'''

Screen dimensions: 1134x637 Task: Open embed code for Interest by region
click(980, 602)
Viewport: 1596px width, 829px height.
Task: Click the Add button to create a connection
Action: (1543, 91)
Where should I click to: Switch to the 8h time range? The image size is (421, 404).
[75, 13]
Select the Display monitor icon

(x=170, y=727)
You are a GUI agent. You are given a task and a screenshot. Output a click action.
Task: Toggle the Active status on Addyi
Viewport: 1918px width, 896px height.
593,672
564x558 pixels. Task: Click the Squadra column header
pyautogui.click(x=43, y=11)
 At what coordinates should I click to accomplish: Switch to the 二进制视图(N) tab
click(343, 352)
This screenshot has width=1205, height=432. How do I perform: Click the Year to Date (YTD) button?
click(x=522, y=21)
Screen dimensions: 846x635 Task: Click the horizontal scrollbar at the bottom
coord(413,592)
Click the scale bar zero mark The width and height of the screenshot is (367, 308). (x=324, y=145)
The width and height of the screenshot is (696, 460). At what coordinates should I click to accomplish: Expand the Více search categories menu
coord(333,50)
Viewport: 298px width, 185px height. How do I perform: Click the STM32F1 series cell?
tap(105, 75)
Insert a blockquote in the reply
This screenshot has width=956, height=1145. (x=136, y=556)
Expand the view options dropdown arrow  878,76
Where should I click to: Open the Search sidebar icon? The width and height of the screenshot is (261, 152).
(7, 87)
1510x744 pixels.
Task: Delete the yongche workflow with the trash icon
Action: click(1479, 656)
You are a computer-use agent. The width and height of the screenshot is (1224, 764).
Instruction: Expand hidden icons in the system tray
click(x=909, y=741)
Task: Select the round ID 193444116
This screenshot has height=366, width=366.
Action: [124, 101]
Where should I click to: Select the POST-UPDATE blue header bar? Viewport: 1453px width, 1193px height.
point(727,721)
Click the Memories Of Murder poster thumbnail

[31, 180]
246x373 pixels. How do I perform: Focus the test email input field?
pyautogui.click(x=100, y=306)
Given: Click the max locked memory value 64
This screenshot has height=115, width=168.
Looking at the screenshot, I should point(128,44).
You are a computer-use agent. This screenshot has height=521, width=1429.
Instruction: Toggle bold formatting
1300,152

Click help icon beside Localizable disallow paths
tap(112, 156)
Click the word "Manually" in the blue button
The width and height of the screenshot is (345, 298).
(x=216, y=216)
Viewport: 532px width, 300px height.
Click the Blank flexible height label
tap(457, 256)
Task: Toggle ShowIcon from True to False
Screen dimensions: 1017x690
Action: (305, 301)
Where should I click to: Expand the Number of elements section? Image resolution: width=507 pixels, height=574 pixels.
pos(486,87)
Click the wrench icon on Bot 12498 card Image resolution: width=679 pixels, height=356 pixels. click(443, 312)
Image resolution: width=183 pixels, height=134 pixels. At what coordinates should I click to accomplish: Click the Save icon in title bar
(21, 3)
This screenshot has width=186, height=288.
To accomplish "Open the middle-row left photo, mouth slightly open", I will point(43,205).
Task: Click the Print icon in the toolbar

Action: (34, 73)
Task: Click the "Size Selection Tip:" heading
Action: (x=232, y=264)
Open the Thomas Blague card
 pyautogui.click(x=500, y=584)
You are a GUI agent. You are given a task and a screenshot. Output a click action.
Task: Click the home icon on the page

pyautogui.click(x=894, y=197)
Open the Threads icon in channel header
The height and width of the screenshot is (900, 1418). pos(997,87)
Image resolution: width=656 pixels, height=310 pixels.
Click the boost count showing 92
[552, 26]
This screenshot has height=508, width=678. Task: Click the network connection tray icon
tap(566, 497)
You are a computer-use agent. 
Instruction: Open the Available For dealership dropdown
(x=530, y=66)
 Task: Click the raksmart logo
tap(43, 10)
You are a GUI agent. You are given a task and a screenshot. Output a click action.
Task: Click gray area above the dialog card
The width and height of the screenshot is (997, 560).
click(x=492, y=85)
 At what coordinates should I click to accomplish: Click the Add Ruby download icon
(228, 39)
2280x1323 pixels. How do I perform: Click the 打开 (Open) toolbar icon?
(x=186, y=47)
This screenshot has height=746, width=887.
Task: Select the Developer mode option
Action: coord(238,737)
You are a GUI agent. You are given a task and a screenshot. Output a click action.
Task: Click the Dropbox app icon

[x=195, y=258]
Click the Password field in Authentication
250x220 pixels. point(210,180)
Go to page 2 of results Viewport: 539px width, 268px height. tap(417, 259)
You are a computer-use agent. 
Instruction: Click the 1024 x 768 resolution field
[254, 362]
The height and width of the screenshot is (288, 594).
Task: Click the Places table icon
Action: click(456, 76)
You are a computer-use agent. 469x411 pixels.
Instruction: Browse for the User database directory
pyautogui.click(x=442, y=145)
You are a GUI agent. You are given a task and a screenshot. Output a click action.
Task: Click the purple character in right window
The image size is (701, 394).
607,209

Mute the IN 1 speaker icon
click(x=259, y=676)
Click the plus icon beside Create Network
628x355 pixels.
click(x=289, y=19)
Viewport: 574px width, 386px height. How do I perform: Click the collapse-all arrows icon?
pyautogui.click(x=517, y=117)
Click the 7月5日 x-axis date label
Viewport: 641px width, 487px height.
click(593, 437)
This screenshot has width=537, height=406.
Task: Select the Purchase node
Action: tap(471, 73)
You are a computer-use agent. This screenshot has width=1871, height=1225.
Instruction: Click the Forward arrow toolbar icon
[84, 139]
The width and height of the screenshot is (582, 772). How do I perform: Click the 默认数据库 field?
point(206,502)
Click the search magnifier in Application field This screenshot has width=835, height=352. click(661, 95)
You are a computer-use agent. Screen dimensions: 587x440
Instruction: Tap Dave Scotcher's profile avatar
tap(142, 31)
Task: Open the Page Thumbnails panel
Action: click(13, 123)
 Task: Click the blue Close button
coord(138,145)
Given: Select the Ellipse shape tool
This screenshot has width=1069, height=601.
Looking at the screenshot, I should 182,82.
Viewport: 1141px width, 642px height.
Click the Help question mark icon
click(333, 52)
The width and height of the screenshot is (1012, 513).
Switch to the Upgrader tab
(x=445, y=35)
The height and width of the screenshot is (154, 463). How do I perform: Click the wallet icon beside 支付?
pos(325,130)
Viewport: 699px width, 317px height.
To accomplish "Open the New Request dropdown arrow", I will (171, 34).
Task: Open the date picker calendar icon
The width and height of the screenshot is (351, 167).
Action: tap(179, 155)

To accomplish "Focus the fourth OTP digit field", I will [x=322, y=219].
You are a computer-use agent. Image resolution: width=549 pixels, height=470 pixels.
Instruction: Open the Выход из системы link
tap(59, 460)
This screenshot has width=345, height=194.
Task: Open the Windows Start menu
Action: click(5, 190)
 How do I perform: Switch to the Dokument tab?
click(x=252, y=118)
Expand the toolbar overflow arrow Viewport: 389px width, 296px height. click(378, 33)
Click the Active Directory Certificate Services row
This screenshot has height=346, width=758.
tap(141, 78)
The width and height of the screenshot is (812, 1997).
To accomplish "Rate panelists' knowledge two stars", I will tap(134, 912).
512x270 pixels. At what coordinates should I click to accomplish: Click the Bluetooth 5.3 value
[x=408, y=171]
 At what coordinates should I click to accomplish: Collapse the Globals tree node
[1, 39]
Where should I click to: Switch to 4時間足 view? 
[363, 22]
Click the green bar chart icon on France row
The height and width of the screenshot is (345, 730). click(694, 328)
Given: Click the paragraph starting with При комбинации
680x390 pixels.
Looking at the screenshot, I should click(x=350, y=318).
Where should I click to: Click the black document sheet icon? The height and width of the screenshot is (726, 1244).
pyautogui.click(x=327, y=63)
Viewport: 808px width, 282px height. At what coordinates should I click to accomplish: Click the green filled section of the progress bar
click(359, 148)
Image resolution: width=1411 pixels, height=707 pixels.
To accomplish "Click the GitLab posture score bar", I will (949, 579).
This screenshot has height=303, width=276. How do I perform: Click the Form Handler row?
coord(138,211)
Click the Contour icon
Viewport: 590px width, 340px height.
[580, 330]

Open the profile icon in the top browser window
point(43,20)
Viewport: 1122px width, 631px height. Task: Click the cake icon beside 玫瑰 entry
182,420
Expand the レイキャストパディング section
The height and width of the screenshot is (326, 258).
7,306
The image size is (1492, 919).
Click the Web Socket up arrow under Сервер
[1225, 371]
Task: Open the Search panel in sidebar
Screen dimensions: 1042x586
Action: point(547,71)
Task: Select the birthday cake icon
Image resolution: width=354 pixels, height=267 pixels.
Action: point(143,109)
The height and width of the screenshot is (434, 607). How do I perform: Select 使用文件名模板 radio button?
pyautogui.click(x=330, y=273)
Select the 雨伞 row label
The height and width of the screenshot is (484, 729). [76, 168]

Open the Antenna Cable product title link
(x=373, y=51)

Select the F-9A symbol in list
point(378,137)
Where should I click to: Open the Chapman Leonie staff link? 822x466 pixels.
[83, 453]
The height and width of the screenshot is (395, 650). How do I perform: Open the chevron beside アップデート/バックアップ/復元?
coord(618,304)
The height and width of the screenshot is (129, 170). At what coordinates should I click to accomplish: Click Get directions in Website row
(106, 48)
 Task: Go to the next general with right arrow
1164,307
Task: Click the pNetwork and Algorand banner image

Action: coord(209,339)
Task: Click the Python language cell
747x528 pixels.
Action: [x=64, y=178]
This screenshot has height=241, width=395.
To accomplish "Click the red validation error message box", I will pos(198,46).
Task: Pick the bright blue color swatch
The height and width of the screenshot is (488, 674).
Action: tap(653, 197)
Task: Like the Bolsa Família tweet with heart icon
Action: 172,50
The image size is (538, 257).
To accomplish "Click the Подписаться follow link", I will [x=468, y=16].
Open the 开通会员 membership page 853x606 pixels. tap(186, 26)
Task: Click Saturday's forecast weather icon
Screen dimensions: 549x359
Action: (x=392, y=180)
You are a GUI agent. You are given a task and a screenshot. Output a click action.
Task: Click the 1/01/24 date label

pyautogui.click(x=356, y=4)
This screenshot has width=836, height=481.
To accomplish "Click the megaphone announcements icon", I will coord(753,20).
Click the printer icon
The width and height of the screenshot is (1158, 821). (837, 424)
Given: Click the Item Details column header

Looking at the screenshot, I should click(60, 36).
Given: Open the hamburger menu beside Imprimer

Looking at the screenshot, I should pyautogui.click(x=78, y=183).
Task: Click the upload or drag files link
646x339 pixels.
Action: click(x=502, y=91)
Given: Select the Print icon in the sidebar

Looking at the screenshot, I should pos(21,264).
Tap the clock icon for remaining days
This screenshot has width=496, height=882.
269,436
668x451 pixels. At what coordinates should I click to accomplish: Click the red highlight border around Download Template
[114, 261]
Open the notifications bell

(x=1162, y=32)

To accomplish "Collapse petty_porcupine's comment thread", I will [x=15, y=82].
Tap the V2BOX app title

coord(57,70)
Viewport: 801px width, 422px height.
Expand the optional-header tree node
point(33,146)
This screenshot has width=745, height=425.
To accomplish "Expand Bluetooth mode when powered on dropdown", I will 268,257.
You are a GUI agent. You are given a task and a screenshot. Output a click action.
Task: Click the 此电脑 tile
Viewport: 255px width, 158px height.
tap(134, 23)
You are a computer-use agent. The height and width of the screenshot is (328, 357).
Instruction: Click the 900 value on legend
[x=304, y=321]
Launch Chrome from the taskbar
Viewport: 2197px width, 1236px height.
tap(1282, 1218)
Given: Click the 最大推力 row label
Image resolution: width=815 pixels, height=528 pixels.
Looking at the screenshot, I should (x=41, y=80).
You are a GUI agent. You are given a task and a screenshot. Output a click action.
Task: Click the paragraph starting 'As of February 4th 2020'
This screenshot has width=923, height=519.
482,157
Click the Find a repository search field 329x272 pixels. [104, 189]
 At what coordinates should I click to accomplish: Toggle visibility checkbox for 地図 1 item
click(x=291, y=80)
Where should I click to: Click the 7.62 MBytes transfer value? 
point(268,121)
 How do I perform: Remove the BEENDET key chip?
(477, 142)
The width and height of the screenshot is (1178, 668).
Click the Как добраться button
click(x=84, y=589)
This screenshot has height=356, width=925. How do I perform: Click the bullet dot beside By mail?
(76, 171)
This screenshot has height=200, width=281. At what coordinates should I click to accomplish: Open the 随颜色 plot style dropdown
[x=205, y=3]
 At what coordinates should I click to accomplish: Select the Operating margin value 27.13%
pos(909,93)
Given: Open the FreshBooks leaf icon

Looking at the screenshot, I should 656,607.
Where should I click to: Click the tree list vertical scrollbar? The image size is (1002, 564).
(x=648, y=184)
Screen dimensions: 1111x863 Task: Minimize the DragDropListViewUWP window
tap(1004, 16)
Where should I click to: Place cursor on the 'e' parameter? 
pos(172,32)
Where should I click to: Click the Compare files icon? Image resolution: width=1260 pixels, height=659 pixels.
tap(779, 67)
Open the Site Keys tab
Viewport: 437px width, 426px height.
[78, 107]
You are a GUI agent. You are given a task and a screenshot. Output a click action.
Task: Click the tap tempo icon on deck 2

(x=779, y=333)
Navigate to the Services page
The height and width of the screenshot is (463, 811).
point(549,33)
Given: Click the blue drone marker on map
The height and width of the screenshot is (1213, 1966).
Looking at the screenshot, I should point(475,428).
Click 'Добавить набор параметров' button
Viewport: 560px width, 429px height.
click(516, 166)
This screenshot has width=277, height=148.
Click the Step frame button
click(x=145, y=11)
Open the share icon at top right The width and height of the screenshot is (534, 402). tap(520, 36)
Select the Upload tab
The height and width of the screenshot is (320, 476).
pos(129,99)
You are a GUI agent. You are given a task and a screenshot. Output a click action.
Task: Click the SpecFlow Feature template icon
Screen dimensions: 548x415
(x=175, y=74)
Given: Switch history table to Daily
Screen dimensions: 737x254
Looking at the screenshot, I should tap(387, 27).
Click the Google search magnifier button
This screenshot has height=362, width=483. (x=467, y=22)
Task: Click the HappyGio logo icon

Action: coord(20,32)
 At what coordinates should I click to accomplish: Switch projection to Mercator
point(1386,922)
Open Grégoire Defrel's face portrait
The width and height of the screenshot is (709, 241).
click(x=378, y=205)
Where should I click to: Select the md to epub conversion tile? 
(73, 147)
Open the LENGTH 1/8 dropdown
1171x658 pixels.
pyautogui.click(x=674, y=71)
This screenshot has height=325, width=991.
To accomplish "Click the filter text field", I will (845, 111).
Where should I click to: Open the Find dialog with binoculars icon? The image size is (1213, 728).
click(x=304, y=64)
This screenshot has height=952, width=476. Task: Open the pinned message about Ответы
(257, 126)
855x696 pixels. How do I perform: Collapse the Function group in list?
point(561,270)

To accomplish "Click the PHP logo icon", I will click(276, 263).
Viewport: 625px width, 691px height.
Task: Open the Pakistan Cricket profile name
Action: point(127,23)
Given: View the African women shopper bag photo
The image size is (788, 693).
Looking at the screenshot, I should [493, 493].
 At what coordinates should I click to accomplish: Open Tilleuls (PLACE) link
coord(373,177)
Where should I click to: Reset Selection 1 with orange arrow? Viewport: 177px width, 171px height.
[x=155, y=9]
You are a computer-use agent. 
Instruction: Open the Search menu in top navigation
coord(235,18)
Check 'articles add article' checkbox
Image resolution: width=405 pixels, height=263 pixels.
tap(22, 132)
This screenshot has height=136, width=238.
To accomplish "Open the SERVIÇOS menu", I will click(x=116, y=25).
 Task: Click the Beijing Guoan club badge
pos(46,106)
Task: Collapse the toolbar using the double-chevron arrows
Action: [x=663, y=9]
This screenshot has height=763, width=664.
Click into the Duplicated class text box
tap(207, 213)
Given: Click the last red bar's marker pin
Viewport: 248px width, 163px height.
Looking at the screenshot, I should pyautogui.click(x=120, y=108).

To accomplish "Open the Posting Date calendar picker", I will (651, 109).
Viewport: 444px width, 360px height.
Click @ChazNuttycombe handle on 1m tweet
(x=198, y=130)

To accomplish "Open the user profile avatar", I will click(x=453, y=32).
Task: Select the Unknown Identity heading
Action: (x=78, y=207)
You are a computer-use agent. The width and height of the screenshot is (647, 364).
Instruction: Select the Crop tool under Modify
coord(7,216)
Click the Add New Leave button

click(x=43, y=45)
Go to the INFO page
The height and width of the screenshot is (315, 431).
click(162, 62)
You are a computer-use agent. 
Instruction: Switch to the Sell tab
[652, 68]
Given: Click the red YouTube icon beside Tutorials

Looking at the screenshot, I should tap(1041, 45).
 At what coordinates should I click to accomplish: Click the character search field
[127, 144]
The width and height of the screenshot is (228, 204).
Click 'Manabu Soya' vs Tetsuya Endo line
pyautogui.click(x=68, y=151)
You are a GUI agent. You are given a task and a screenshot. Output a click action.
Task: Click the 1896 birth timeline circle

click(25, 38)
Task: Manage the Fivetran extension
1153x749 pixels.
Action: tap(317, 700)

'''

TASK OBJECTIVE =>
Recast the part of the entries that opens with the line containing "This screenshot has width=1205, height=432." and closes with the line containing "tap(457, 256)" as a JSON list of strings, one string per line, with blank lines left out.

EXPECTED OUTPUT =>
[
  "This screenshot has width=1205, height=432. How do I perform: Click the Year to Date (YTD) button?",
  "click(x=522, y=21)",
  "Screen dimensions: 846x635 Task: Click the horizontal scrollbar at the bottom",
  "coord(413,592)",
  "Click the scale bar zero mark The width and height of the screenshot is (367, 308). (x=324, y=145)",
  "The width and height of the screenshot is (696, 460). At what coordinates should I click to accomplish: Expand the Více search categories menu",
  "coord(333,50)",
  "Viewport: 298px width, 185px height. How do I perform: Click the STM32F1 series cell?",
  "tap(105, 75)",
  "Insert a blockquote in the reply",
  "This screenshot has width=956, height=1145. (x=136, y=556)",
  "Expand the view options dropdown arrow  878,76",
  "Where should I click to: Open the Search sidebar icon? The width and height of the screenshot is (261, 152).",
  "(7, 87)",
  "1510x744 pixels.",
  "Task: Delete the yongche workflow with the trash icon",
  "Action: click(1479, 656)",
  "You are a computer-use agent. The width and height of the screenshot is (1224, 764).",
  "Instruction: Expand hidden icons in the system tray",
  "click(x=909, y=741)",
  "Task: Select the round ID 193444116",
  "This screenshot has height=366, width=366.",
  "Action: [124, 101]",
  "Where should I click to: Select the POST-UPDATE blue header bar? Viewport: 1453px width, 1193px height.",
  "point(727,721)",
  "Click the Memories Of Murder poster thumbnail",
  "[31, 180]",
  "246x373 pixels. How do I perform: Focus the test email input field?",
  "pyautogui.click(x=100, y=306)",
  "Given: Click the max locked memory value 64",
  "This screenshot has height=115, width=168.",
  "Looking at the screenshot, I should point(128,44).",
  "You are a computer-use agent. This screenshot has height=521, width=1429.",
  "Instruction: Toggle bold formatting",
  "1300,152",
  "Click help icon beside Localizable disallow paths",
  "tap(112, 156)",
  "Click the word \"Manually\" in the blue button",
  "The width and height of the screenshot is (345, 298).",
  "(x=216, y=216)",
  "Viewport: 532px width, 300px height.",
  "Click the Blank flexible height label",
  "tap(457, 256)"
]